Sem energético, Swedish House Mafia não embala

DANCE[br]SWEDISH HOUSE MAFIA[br]UNTIL ONE [br]EMI [br]Preço: R$ 30[br]RUIM

, O Estado de S.Paulo

08 de janeiro de 2011 | 00h00

House music de tino comercial aguçado, para fazer sucesso no verão de Ibiza e ecoar nas noites do resto do mundo é a especialidade do trio de produtores Swedish House Mafia. O novo disco Until One traz um apanhado de colaborações feitas com artistas como Tinie Tempah, David Guetta e Pharrell, além de remixes óbvios de Coldplay e Daft Punk. Ao contrário do trabalho do duo francês, poucas faixas conseguem conciliar o bate estaca com pop envolvente. A arquitetura das faixas do Swedish House é pobre.

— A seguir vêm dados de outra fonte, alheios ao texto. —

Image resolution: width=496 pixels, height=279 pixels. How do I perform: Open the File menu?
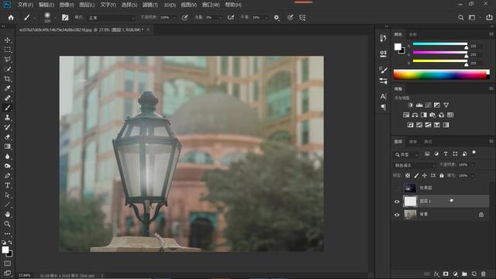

Em geral, é feita de um sample simples, de pouca criatividade, um vocal soul feminino, a batida, um sintetizador e raramente algum detalhe que desenhe uma trama rítmica suingada e sirva o verdadeiro propósito do gênero: botar para dançar. Há, no entanto, alguns bons momentos, como em KNAS, faixa produzida somente por Steve Angello, que esteve no País recentemente para o festival SWU. É a única que buscar referências mais criativas e deixa de lado o intuito descaradamente comercial.